# SOURCE EXTRACT start

2011, Doctor of Philosophy (Ph.D.), Bowling Green State University, English (Rhetoric and Writing).

Existing research on first-generation college students has focused on the student and their paths from high school to college, experiences attending college, and expectations of the middle-class academy. Such student populations are not situated within similar positions that conventional students are often faced with. When differences in literacy practices are not brought into consideration, other voices are lost and denied. Based on these conversations, the dissertation focuses on shifting the way we look at first-year writing instructors who identify as first generation graduate students and how such identifiers may influence their philosophies of teaching.

With its focus on first-generation graduate teachers of writing, the dissertation seeks to determine how these identifiers influence participants’ personal philosophy of teaching and pedagogy. Based on the existing, yet lacking research, in the field of Rhetoric and Composition about first-generation college students, this study focuses on the underrepresented (frequently misrepresented) population of first-generation students who are in graduate school and teach writing. This research provides an additional insight into they identifier, of first-generation at the graduate level, an insight that can benefit undergraduate students with similar identifiers as well as those who provide their writing instruction.

# SOURCE EXTRACT end

Translate this sentence from the dissertation abstract into Spanish: "When differences in literacy practices are not brought into consideration, other voices are lost and denied." You can complete the task without the material that comes after this note.

# ROWS start

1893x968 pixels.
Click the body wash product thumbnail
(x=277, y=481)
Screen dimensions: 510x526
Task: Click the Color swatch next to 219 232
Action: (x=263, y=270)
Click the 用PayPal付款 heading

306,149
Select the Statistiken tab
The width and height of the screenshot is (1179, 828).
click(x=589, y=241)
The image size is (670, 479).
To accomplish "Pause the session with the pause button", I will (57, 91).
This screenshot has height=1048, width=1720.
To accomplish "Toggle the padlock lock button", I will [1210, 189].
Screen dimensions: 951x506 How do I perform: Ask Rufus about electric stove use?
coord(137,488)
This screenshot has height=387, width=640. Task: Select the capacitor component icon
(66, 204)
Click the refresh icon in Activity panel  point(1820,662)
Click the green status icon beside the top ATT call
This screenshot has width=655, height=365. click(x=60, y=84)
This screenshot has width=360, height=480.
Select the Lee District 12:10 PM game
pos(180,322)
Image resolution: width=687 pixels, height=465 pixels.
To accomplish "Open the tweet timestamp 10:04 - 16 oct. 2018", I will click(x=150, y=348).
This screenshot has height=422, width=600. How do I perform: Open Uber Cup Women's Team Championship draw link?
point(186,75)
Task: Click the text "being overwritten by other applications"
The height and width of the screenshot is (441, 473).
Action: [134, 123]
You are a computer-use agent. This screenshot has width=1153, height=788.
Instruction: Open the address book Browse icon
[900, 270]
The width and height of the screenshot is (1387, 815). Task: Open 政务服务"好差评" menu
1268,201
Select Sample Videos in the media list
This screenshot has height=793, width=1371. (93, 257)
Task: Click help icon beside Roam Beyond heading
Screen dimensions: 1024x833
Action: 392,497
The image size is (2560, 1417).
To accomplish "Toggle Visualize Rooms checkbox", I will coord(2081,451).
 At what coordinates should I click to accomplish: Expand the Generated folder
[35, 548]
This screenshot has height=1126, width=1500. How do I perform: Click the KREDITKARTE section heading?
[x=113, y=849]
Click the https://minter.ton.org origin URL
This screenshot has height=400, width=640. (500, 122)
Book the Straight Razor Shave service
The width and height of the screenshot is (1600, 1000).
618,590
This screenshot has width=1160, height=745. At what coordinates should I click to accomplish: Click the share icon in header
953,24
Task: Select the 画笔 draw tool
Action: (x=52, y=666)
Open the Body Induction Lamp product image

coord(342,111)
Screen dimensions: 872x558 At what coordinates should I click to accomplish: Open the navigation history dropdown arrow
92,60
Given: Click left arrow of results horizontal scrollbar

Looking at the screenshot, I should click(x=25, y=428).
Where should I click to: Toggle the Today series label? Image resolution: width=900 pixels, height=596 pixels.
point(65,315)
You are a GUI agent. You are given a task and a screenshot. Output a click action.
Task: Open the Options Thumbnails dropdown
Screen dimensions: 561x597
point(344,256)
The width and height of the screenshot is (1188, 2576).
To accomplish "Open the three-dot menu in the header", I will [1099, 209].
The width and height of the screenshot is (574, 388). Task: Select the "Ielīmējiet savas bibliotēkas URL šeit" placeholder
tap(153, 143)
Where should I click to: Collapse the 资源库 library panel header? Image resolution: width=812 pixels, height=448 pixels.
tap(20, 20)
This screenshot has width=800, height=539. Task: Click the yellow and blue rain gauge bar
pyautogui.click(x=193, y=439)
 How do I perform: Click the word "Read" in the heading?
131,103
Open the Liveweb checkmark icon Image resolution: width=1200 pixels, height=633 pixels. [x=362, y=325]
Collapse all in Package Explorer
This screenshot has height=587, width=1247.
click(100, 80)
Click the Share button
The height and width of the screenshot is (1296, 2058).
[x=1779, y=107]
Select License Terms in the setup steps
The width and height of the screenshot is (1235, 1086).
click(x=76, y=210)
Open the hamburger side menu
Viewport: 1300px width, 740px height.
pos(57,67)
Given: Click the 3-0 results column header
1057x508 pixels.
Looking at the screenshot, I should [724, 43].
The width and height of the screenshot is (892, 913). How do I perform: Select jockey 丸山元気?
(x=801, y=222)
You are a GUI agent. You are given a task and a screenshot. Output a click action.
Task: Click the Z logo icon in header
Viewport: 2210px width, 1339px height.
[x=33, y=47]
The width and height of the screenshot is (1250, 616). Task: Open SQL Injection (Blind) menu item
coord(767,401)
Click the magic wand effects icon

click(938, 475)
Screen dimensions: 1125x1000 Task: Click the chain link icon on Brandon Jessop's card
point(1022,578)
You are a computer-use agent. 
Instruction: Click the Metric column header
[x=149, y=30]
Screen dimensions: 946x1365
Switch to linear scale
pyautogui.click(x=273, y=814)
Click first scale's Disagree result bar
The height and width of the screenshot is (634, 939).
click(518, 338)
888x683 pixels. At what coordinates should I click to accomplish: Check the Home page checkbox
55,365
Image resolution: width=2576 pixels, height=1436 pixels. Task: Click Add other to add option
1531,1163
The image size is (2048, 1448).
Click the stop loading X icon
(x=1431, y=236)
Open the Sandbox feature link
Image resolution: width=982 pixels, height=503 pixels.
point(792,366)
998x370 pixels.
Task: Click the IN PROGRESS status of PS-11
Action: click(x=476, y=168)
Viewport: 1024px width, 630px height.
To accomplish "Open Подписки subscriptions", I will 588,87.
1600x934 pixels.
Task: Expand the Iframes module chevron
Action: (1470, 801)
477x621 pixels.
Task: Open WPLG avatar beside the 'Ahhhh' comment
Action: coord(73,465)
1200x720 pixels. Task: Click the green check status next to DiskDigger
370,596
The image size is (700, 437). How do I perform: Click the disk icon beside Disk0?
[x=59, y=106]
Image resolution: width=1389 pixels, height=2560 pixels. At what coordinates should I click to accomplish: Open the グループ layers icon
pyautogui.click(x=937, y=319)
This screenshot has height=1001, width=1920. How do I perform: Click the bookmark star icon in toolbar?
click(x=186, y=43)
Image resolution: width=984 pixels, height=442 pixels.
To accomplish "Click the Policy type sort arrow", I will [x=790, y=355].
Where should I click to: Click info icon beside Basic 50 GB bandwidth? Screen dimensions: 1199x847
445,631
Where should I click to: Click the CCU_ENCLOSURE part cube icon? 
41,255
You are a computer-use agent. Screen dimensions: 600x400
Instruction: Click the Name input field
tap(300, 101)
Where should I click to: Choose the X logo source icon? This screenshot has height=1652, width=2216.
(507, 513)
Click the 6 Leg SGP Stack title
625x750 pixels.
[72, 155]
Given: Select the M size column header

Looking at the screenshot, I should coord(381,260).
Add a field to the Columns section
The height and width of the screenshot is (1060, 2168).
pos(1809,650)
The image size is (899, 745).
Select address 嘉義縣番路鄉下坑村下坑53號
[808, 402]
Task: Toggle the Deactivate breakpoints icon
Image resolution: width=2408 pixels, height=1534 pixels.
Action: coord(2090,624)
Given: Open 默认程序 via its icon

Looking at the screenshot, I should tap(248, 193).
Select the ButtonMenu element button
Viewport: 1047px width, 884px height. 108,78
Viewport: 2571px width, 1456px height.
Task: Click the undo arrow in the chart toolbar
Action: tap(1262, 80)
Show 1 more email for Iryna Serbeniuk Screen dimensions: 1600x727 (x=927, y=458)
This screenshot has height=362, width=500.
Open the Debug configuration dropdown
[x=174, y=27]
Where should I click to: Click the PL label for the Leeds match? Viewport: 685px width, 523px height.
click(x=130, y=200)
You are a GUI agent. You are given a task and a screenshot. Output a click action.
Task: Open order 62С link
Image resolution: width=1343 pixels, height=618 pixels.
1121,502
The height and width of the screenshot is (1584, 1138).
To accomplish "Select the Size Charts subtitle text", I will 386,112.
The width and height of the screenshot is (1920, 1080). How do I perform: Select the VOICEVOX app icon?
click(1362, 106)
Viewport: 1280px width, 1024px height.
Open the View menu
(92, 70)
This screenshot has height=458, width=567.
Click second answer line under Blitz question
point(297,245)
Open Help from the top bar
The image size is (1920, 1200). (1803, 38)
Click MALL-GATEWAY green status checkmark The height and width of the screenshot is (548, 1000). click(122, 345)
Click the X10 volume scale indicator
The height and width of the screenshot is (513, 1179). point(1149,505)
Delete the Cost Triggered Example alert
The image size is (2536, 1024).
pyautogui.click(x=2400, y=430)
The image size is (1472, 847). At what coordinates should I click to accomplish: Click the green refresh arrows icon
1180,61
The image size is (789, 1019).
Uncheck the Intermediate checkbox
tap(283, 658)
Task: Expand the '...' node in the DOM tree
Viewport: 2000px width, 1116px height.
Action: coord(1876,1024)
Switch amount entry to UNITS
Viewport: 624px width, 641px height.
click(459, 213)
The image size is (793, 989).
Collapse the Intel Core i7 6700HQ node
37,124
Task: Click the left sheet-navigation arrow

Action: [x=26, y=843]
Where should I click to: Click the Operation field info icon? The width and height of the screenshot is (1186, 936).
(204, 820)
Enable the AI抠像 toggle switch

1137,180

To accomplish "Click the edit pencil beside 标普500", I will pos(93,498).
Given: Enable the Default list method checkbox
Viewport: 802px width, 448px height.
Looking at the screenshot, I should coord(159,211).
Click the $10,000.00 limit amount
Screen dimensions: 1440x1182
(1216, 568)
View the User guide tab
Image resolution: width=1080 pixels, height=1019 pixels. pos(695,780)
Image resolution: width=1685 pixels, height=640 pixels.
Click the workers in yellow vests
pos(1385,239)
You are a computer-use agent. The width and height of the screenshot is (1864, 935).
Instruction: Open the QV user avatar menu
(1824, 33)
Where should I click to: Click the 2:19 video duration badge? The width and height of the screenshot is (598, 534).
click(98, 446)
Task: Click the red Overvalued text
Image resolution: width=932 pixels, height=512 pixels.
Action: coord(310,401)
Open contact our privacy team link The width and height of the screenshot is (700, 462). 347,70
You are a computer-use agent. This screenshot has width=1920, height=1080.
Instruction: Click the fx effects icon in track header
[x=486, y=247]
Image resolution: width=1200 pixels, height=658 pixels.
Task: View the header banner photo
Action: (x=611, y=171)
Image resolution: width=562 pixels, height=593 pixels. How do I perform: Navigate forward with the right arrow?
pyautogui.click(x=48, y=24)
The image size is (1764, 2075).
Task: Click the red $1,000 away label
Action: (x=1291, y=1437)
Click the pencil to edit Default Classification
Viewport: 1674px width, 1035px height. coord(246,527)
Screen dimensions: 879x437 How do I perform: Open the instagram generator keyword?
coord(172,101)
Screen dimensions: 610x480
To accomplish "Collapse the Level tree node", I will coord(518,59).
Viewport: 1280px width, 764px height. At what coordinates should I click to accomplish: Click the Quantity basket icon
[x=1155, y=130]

# ROWS end

EXERCISE RESPONSE | Cuando no se toman en consideración las diferencias en las prácticas de alfabetización, otras voces se pierden y se niegan.